__What the exercise asks__
Pictures excluded, output exactly the lines from the one containing "Open the Điểm cháy menu item" through the last line of the listing below.
============
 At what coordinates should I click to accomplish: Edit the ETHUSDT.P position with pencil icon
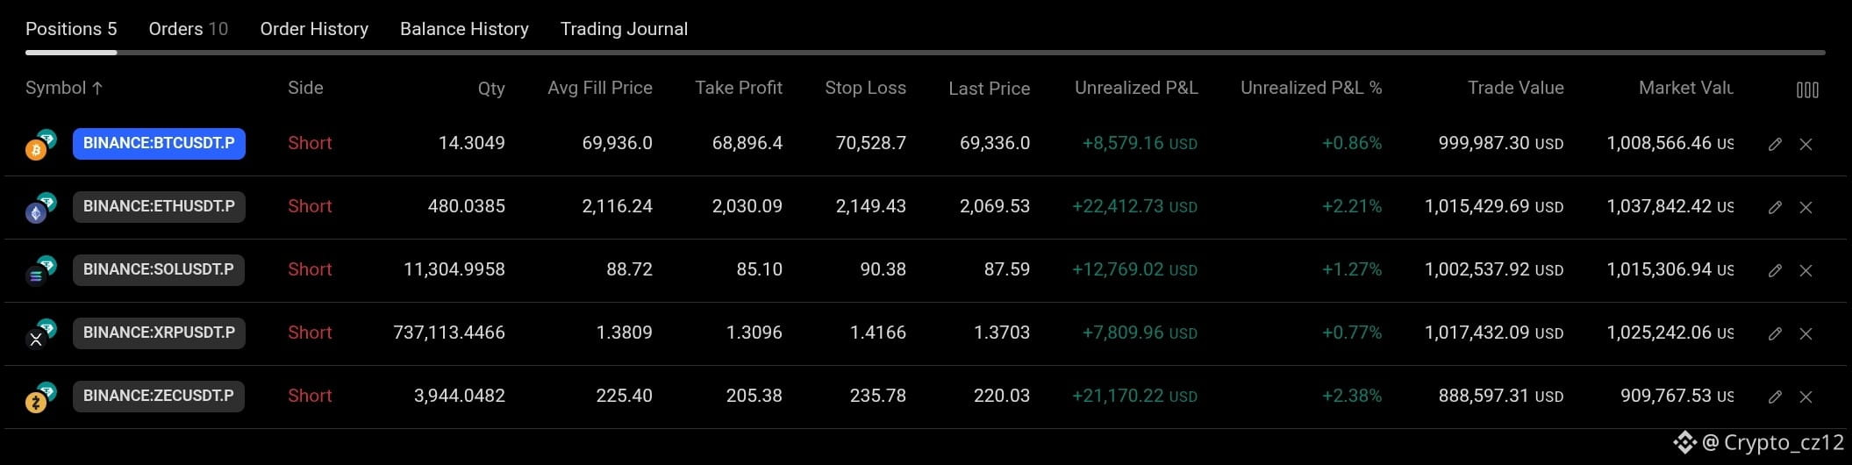click(1775, 207)
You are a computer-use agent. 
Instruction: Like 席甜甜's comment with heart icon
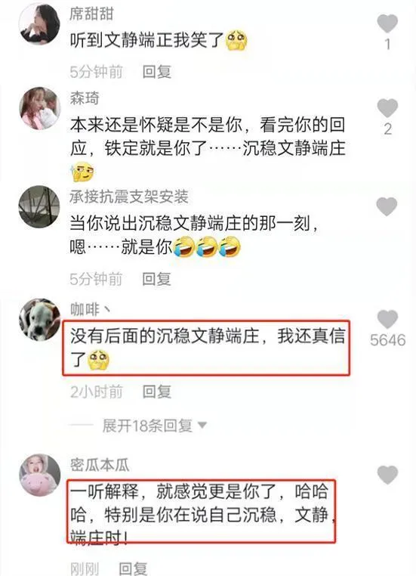coord(387,23)
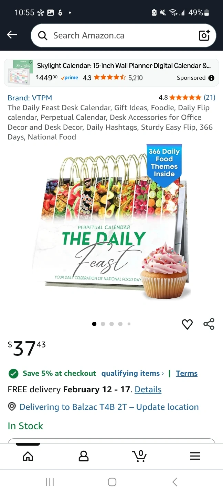Tap Android recent apps button
The height and width of the screenshot is (495, 223).
click(x=50, y=482)
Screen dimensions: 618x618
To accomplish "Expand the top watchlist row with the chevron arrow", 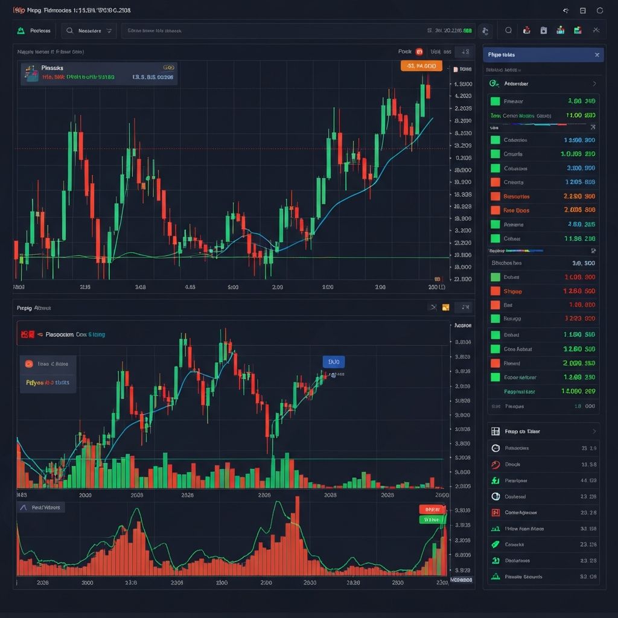I will coord(594,84).
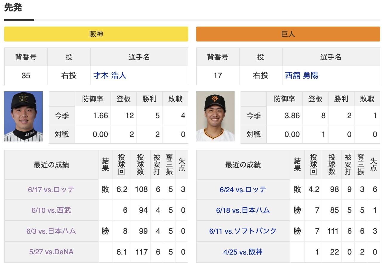Image resolution: width=382 pixels, height=268 pixels.
Task: Click the Hanshin pitcher's portrait photo
Action: point(24,116)
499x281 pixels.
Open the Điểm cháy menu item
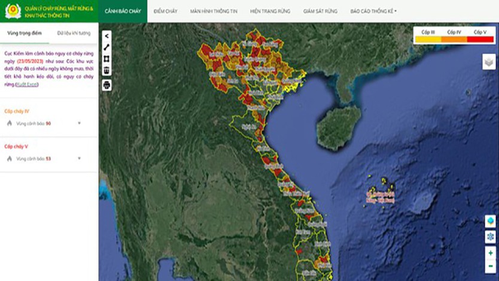(x=166, y=11)
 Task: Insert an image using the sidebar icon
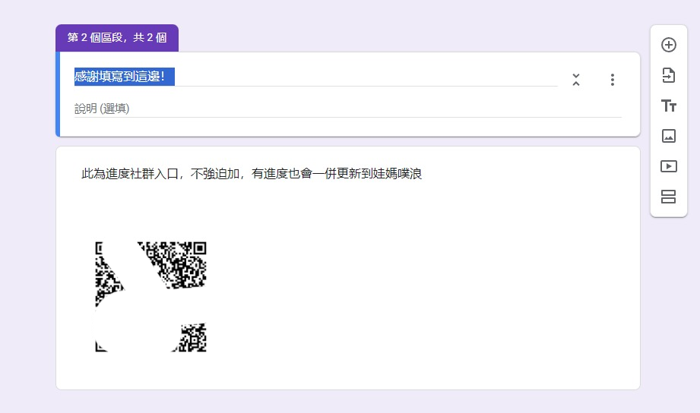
============
__Task solution__
Open the Điểm cháy menu item
(x=166, y=11)
 Task: Insert an image using the sidebar icon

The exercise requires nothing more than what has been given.